GetApp’s 5th Annual Data Security Report reveals that the ransomware rate remains high at 37%, despite meaningful improvements over the last year. While there is still work to be done, increased investments and training are likely behind these gains with the study showing that, since last year, phishing links clicked by workers decreased 25% while ransomware attacks dropped 30%. However, the report finds that only one in three businesses (34%) are training staff on social engineering techniques.

This survey of 872 workers including IT professionals and IT security managers uncovers six key trends on the cyber threat landscape as U.S. businesses turn a corner with data security:

  1. Most security leaders view AI as more friend than foe.  According to 59% of IT security leaders, AI is more likely to help security teams enhance their defenses than it is to strengthen cyber criminals. However, IT leaders still voice security concerns about AI. 
  2. Phishing is down, but the overall threat remains high. 80% of businesses report receiving phishing emails this year (from 89% in 2022), and 61% say their employees clicked on a malicious link (from 81% in 2022).
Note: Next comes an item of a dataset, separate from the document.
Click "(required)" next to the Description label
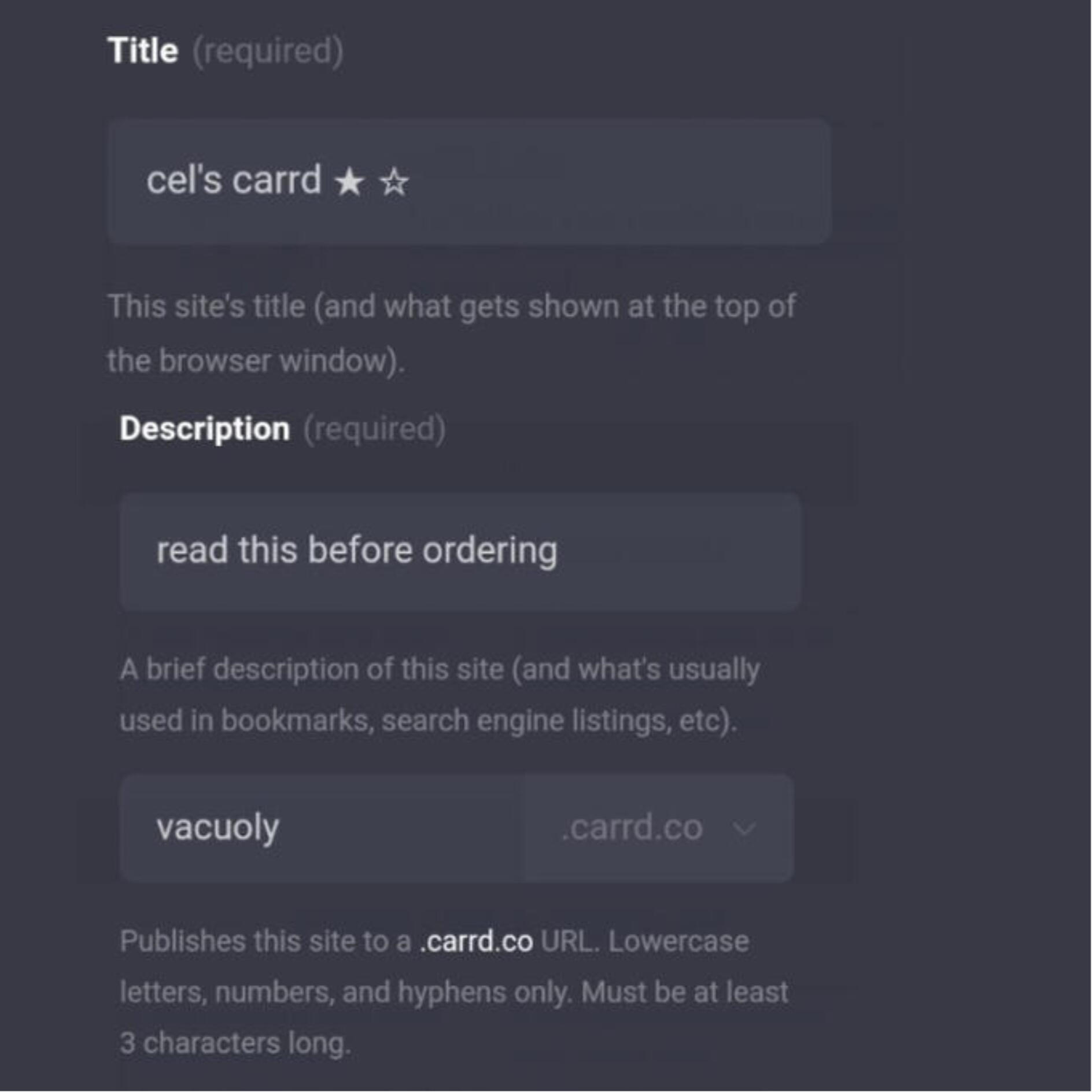1092x1092 pixels. pyautogui.click(x=374, y=429)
While this is promising news, IT security managers consider advanced phishing attacks as the top threat heading into 2024. 
  3. Ransomware attacks decline as decryption rate nearly doubles. Ransomware attacks have dropped from 53% to 37% year-over-year, while the rate of victims paying the ransom has decreased from 67% to 36%. This can be attributed to a rise in businesses decrypting ransomware on their own, along with rising adoption of incident response plans. 
  4. Data access privileges are becoming more restricted. Only 16% of businesses allow employees access to all company data, a drop of more than 50% from 2022. 
  5.  IT security spending is up at U.S. businesses. Seven in 10 businesses have increased their IT security budget this year, compared to 63% in 2022. Another indicator that businesses are taking security more seriously is the steadily growing number that have formal protocols in place to report a suspected cyberattack, rising from 77% in 2021 to 83% in 2022, and now up to 94% in 2023. 
  6. Security awareness training has never been more prevalent. The number of businesses that provide security awareness training every six months has more than doubled over the last four years (42% in 2023 vs. 19% in 2019) and continues to increase at a steady pace.

 An influx of cyber threats stemming from pandemic-fueled digitization and the explosion of remote work has subsided and in its wake, companies have emerged more prepared and security-focused than ever before.